Without visible leadership support, sustainability efforts can become fragmented, inconsistent or difficult to maintain.
Practical areas covered in sustainability and ESG training
Useful training programmes usually go beyond broad awareness. They help organisations connect learning with action.
Depending on the business, training may address:
- climate risk and resilience
- sustainability obligations and reporting readiness
- energy, water and waste efficiency
- environmental performance improvement
- governance and accountability
- sustainability strategy implementation
- staff engagement and practical behaviour change.
TEG’s training and advisory expertise spans areas including energy, water and waste efficiency, carbon accounting, climate risk and ESG advisory, with delivery available through custom workshops and online modules tailored to business needs.
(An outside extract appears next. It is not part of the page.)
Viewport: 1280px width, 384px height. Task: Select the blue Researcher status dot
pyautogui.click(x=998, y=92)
How The Ecoefficiency Group can support organisations
Many organisations understand that sustainability is important, but struggle to turn complex requirements into practical action. This is where experienced guidance can make a meaningful difference.
The Ecoefficiency Group delivers structured, results-focused sustainability training programmes designed to build practical skills and organisational capability. Their training is tailored to suit sectors, industries and business needs, and can be delivered through in-person or online workshops as well as self-paced modules.
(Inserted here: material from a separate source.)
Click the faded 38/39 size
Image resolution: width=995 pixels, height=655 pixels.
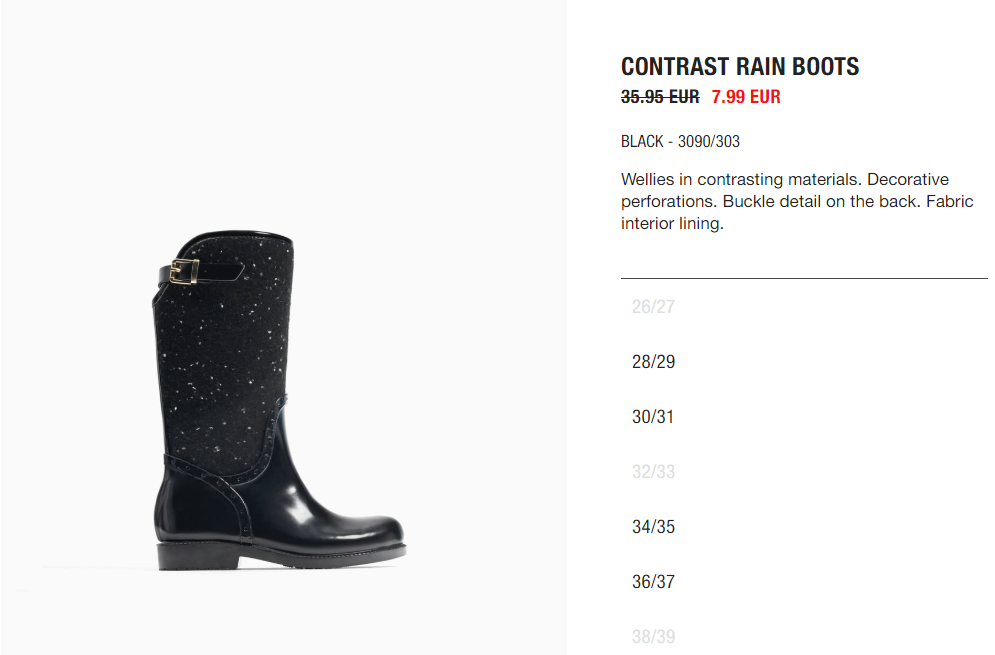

What makes this especially valuable is the practical focus. TEG’s training is built around real-world application rather than generic theory, helping organisations link sustainability learning to operational performance, legislation, industry-specific challenges and strategic priorities. Sector-specific case studies are used to highlight key features and provide practical examples of how similar organisations approach sustainability. .
Beyond training, TEG also offers broader advisory support that can help organisations apply what they have learned through strategy development, climate risk assessment, sustainability reporting and related implementation support. This creates a stronger bridge between learning and long-term progress.
Building a culture of sustainability
Training should not be seen as a one-off exercise. It is most effective when it becomes part of a broader commitment to continuous improvement.
Organisations that invest in sustainability capability are often better placed to:
- respond to changing regulations and stakeholder expectations
- improve internal understanding and accountability
- identify opportunities for innovation and efficiency
- strengthen trust and credibility
- embed sustainability into everyday operations.
A well-informed workforce can help turn sustainability from a goal on paper into a practical and lasting part of business performance.
Conclusion
Sustainability /ESG training is essential for organisations that want to remain capable, credible and resilient in a changing business environment. It gives staff and leaders the knowledge they need to understand their responsibilities, make better decisions, and contribute to measurable progress.
As regulatory expectations evolve and stakeholder scrutiny increases, building internal capability is no longer a nice-to-have. It is a practical step that supports stronger governance, better reporting readiness and more effective implementation.
With the right training approach, sustainability becomes more than a policy or reporting exercise. It becomes part of how an organisation thinks, operates and grows.